On these blogs we often criticise the press gallery for operating in a rarefied bubble and assuming the general public gives a stuff for their ruminations. We should be wary we in the blogosphere do not allow ourselves to become the same.
I mean, if the polls have shifted in the last week or so, can we be sure that’s because the Liberal Party has a new leader? Most people wouldn’t know or give a stuff. The shift might be due to any of an infinite number of reasons. The public are fickle when it comes to politics. We aren’t really to know why they change their (current) preferences at any time.
Cuppa, it is true that there are various segments of the public when it comes to viewing the political world. Some are as you say, “tragics”, others are moderately engaged, and some perhaps many, couldn’t give a rats about most of it until election time.
It is also true that bloggers criticise the media from time to time about their self importance without acknowledging our own failings and biases.
However, when it comes to the polling numbers, they are what they are. All you can do is take the results on face value, aggregate them, and track the trends over time.
Essential research is friendlier to the ALP than the others, so I would like to see some Galaxy numbers, which tends to be more favourable to the L/NP, for the tally to be more balanced. Still, it’s an indication, and that’s fair enough for now, and this tracking that Possum is doing is first rate.
In my view, the Turnbull change has unquestionably boosted the L/NP’s stocks, but whether that vote holds up over time, is another matter entirely.
Hi Aristotle. Please don’t get me wrong. I guess I’m saying to the LNP, enjoy your bounce, but don’t be too confident that it’s a Turnbull bounce. The “bouncing” of figures might be due to natural gravity (the ALP coming back toward Earth with a corresponding lift in LNP), or any of any number of variables.
Possibly it’s due to Turnbull, probably even, but not necessarily.
Point taken though, the polls are what they are and we must take them at face value, aggregate and follow trends.
No 4
Cuppa for your thesis to be consistent, you would have to argue that those same apathetic people in the pub would be unlikely to know the name of the Prime Minister.
Yes, your point is fair enough Cuppa – we can’t be sure of the reason for the change. But it is most likely to be as a result of Turnbull. A change in leader always changes the dynamics for better and worse.
Cuppa – every new mid-term opposition leader in the last 23 years has received an immediate poll bounce except Beazley Mk II. Some like Rudd and Howard it worked out for, some like Downer and Latham… well not so much.
It’s a pretty unlikely scenario that Turnbull didnt have something to do with these poll figures, and even though a large chunk of the population is turned off from politics, most still catch the news be it in the papers, on the TV or on the radio.
At the end of the day, the data is the day and it suggests a poll pounce with an extremely high probability. All we can do is really go with the data, because the alternative is pretty much akin to “making stuff up”
Ari – I’d love to see some Galaxy polls with voting intention too. More polls from all I reckon!

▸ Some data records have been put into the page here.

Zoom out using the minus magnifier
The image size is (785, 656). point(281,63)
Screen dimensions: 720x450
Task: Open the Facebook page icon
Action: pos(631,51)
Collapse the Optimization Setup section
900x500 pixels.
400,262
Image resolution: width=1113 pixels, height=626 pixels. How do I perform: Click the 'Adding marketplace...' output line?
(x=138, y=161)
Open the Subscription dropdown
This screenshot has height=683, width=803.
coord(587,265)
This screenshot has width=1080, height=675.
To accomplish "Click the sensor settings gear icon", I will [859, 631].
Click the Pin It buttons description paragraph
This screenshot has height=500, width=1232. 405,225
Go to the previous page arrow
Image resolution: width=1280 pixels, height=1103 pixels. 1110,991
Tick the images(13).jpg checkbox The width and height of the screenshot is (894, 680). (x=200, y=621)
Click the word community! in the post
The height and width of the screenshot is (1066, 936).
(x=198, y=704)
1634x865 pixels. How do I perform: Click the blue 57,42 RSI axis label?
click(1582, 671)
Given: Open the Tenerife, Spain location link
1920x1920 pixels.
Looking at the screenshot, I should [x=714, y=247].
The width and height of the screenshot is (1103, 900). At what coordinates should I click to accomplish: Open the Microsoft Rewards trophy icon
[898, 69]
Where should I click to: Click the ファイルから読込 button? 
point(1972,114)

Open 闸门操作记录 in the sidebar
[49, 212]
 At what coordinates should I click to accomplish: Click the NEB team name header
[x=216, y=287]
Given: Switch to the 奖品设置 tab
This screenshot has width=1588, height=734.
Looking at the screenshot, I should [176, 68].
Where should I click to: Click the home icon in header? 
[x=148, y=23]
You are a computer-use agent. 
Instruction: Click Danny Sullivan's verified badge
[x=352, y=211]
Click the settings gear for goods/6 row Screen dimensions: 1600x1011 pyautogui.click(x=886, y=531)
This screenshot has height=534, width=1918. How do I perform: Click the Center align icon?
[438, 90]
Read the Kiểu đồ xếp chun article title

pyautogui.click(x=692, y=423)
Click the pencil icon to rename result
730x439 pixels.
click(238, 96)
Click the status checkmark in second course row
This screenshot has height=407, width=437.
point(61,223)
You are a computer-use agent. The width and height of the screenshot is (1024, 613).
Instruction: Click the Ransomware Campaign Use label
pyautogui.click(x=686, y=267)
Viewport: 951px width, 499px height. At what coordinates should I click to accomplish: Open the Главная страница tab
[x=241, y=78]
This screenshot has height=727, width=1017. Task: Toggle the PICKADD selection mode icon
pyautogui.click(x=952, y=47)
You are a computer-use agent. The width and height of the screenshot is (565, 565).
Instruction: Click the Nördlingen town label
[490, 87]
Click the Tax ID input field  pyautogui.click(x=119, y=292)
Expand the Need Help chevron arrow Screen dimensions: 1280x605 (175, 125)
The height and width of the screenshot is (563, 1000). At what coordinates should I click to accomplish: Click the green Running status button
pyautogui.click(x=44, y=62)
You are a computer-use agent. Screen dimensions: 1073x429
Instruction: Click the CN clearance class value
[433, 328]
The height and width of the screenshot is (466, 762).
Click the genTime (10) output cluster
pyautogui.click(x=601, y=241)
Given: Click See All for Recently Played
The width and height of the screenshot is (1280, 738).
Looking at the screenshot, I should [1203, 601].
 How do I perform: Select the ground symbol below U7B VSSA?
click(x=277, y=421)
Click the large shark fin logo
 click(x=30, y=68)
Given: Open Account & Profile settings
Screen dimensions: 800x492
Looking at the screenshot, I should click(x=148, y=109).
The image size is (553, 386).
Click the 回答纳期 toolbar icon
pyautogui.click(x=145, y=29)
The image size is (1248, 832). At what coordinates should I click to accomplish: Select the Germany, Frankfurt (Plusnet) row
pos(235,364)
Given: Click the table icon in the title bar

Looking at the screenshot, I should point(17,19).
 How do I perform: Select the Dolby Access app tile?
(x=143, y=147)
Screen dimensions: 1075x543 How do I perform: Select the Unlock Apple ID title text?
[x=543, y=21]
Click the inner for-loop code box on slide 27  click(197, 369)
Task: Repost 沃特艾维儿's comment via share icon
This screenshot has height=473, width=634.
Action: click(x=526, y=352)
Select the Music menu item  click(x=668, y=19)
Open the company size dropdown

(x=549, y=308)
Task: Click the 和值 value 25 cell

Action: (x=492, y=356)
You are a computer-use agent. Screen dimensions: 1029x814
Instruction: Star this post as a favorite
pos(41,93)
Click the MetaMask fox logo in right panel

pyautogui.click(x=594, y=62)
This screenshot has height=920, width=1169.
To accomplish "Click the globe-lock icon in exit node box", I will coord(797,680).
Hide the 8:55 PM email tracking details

So you’re implying that the name of the latest leader of the Liberal Party (the third leader in less than a year of a party not in government) would be as popularly-known as the name of the Prime Minister?
What the …! Now, I know you’re a Liberal, GP, and you’d like to see your stocks raised, but this is pretty desperate wishful thinking. Sounds like chutzpah; do you really believe what you wrote?
Fair enough, Possum at number 7. There’s another thing I was thinking. Assuming there will be some in the community who haven’t yet caught up with the news of the Liberal leadership change, I would not be surprised if there was another small bounce or two to come as these stragglers (for want of a better word) assimilate the news. Not much of a bounce, mind, because those would definitely be of the non-engaged type.
Do past polling patterns bear out this theory: the initial bounce, followed by the smaller bounce from the stragglers?